*** Given records

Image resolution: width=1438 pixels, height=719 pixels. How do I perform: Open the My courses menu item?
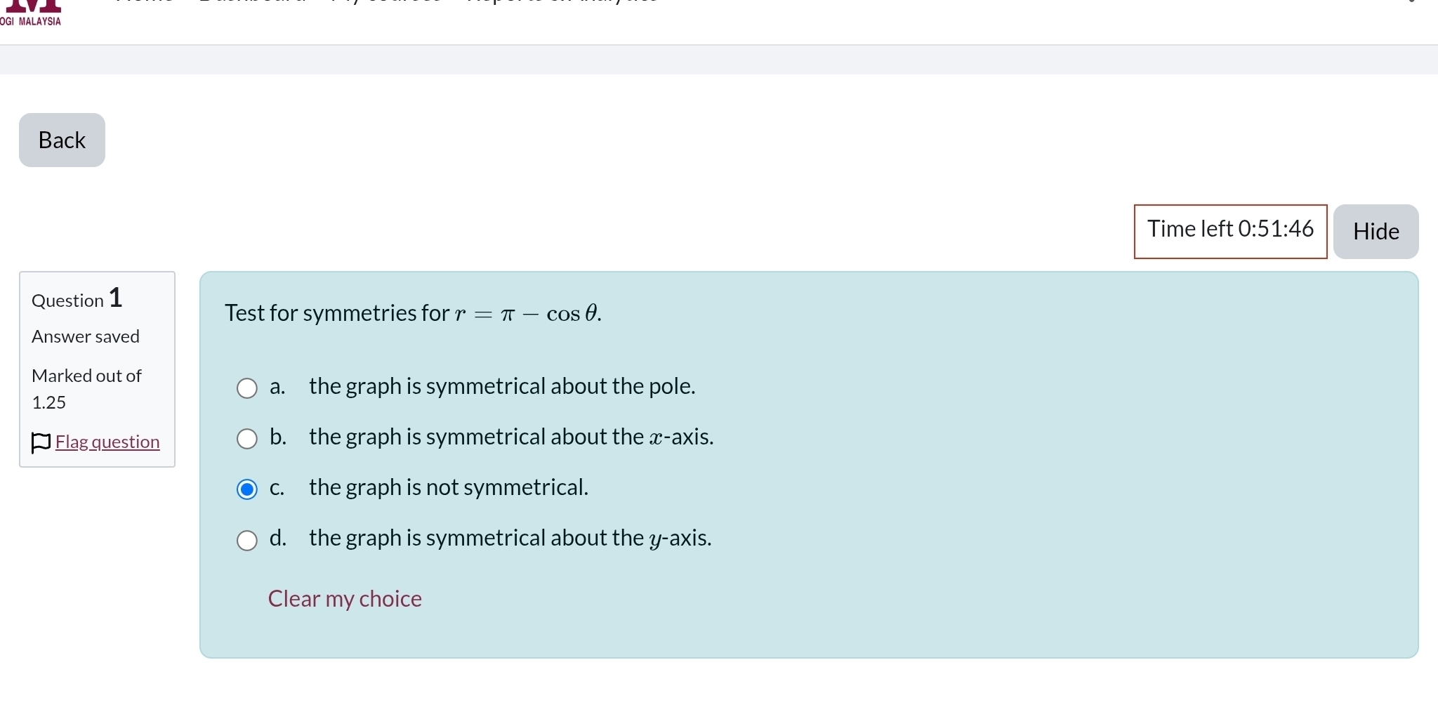[x=385, y=2]
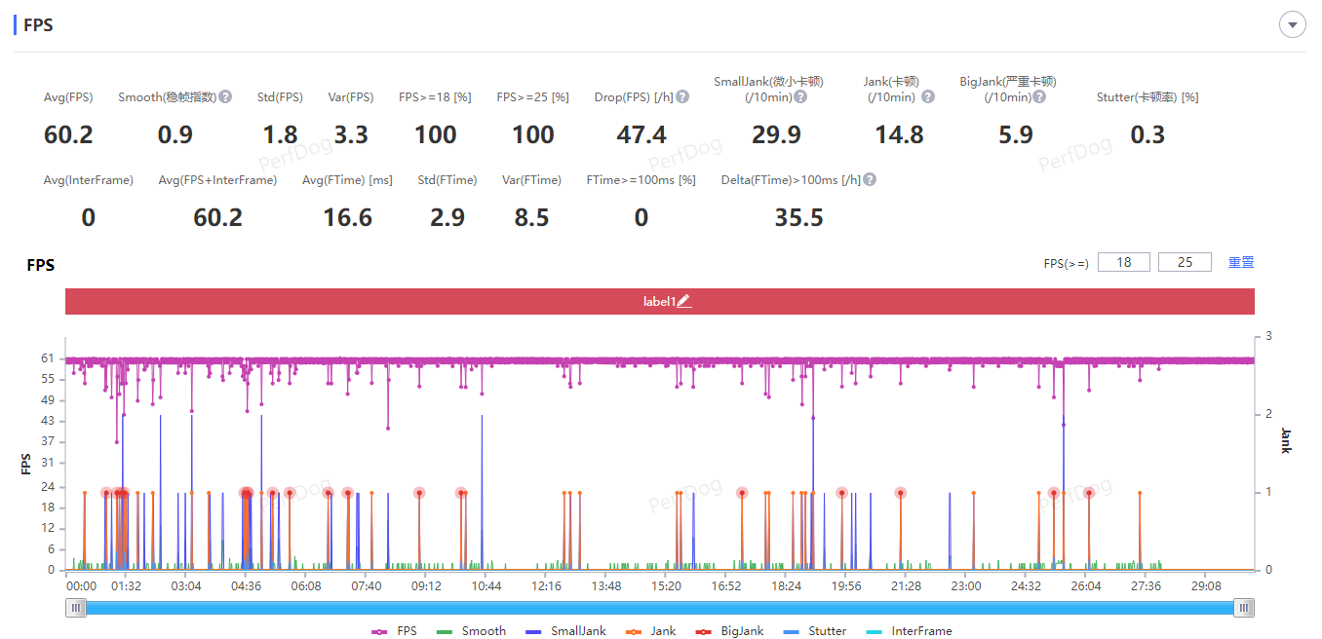The height and width of the screenshot is (639, 1322).
Task: Open help icon beside BigJank metric
Action: pos(1039,96)
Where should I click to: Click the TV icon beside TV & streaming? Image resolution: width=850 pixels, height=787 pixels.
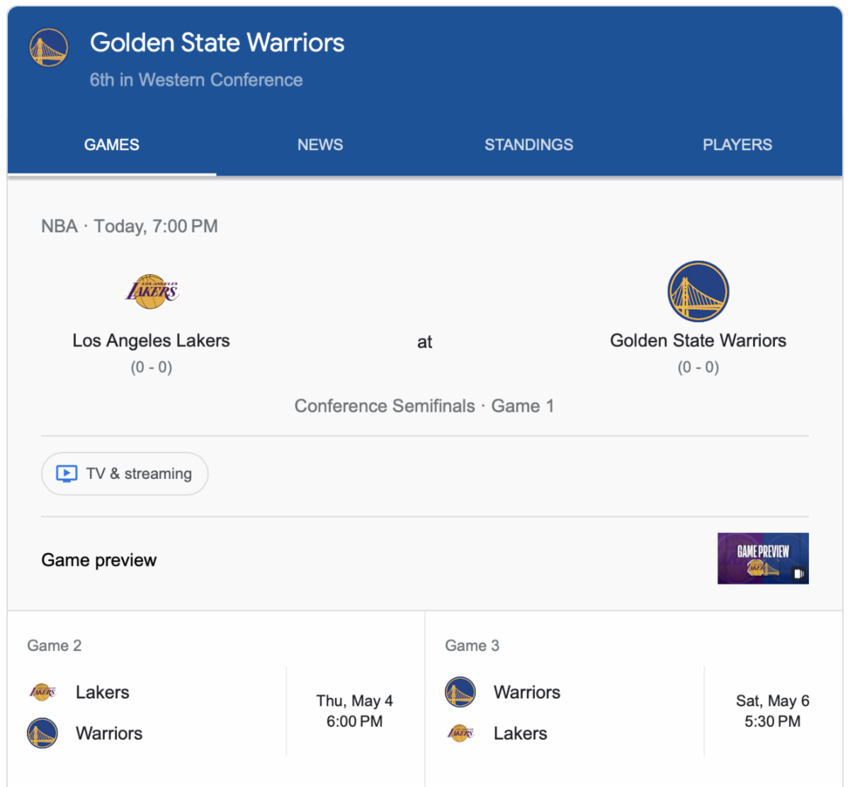[67, 474]
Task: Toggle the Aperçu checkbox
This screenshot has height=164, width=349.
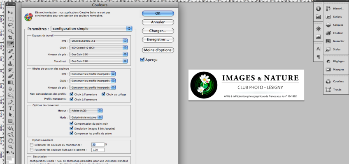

******

### Prompt
Transcribe exactly the lines from the one holding "Task: Toggle the Aperçu checkbox" through the final line of the material above, both ends included; any pictures should be dropped.

### Answer to this exercise
Task: Toggle the Aperçu checkbox
This screenshot has height=164, width=349.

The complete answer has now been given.